Work from High’s laboratory  has suggested that ERp57 only binds to proteins at N-glycosylation sites along with another ER chaperone, calrectulin. And indeed, when we examined the complex by a western blot run on a native gel without DTT, the Aβ, ERp57 and calreticulin all had Mrs of 130 daltons (Fig.5). This is the theorectical combined sum of the molecular weights of the three proteins .
One question which arises is whether the ERp57 is covalently bound to the Aβ? The standard procedure for purifying Aβ from plaque is to solubilize it in either concentrated formic or trifluoroacetic acids . Yet when CSF was treated with either acid employing a standard protocol, the complex remained intact (Figure 6: channels 3,4).
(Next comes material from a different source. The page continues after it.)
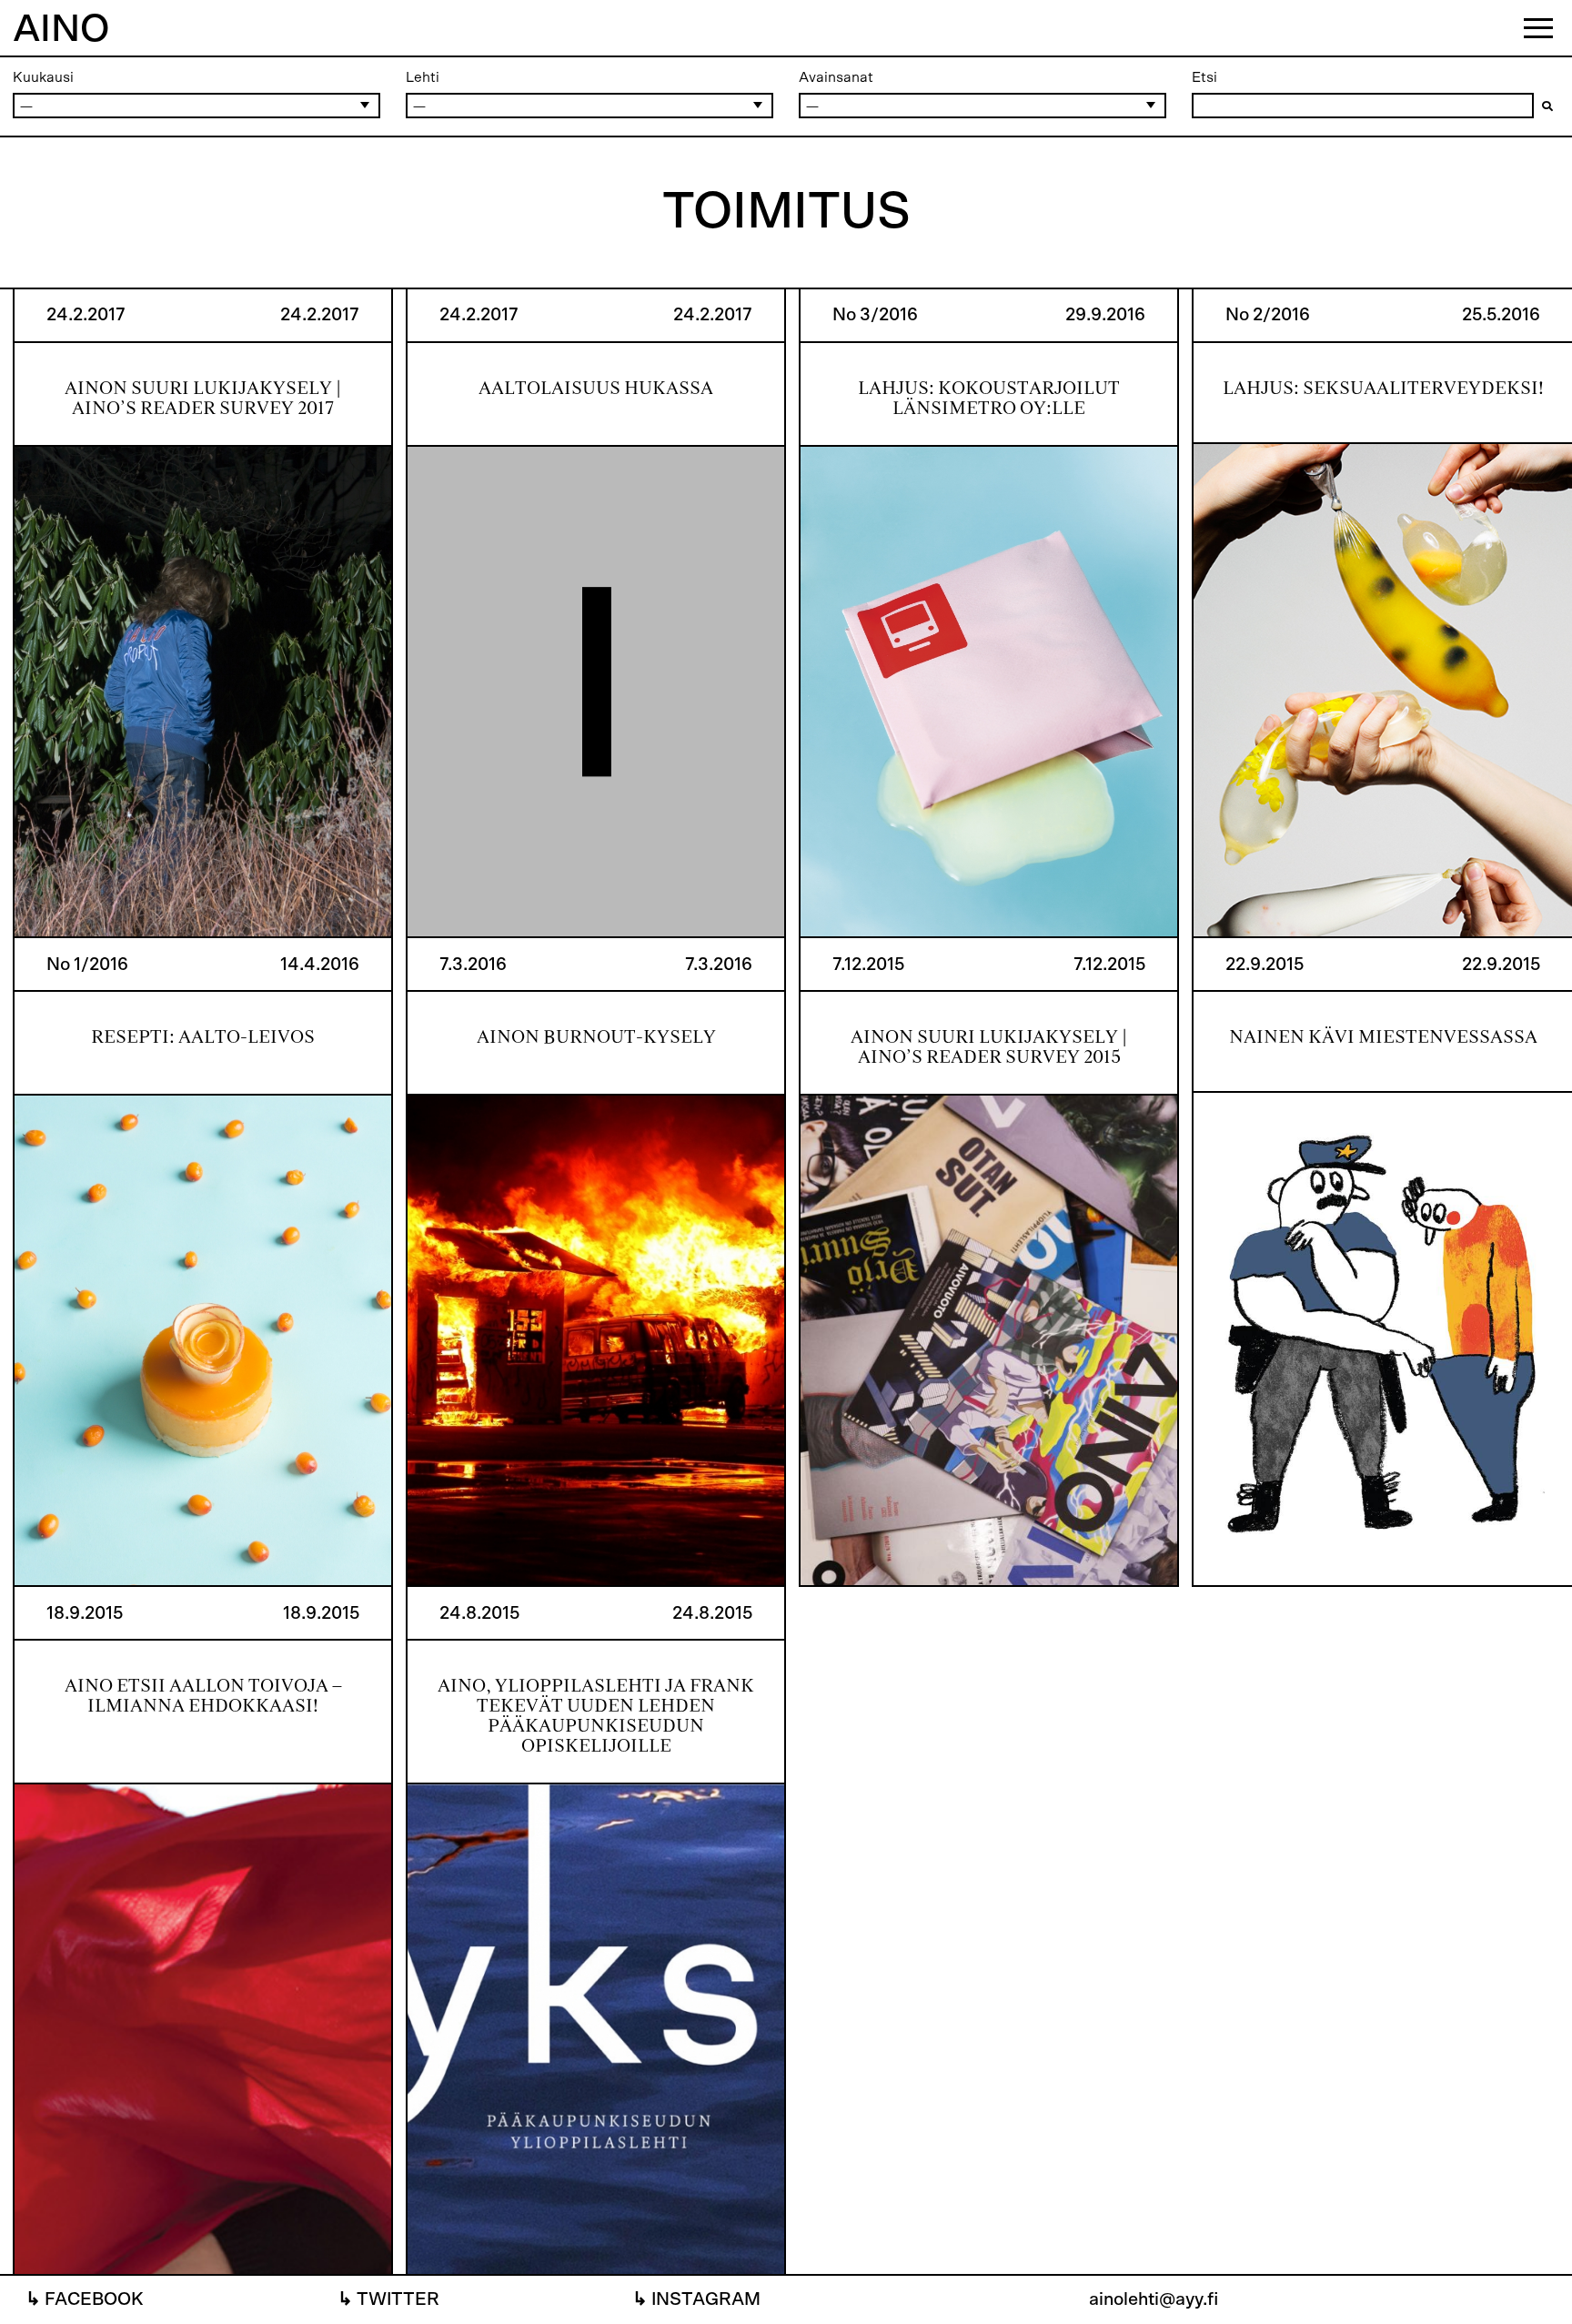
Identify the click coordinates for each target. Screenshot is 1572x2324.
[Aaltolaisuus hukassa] (596, 613)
This observation would suggest that the ERp57 and Aβ are covalently bound. Similarly, two chaotropic agents, 6 M urea and guanidine isothiocyanate had no effect on the complex (Figure 6; channels 5, 6). On the other hand, the complex partially bound to a polyboronate column (Channel 7) indicating that it is glycosylated. It was released from the column with a glycine buffer (Channel 8). When the complex was exposed to a mild alkaline buffer overnight, it was hydrolyzed and the Aβ was seen at a Mr of around 10 Kda suggesting it was partially hydrolyzed and the resulting naked peptide aggregated to form oligomers (Figure 6. Channel 9).
Our findings would suggest that plaque formation is due to either a decline in the ER chaperone content or in the activity of the N-glycosylation pathway, the only glycosylation pathway in the ER. Both mechanisms seem possible. In a separate study we found that the hepatic content of ERp57 showed ca. 50% decline with age.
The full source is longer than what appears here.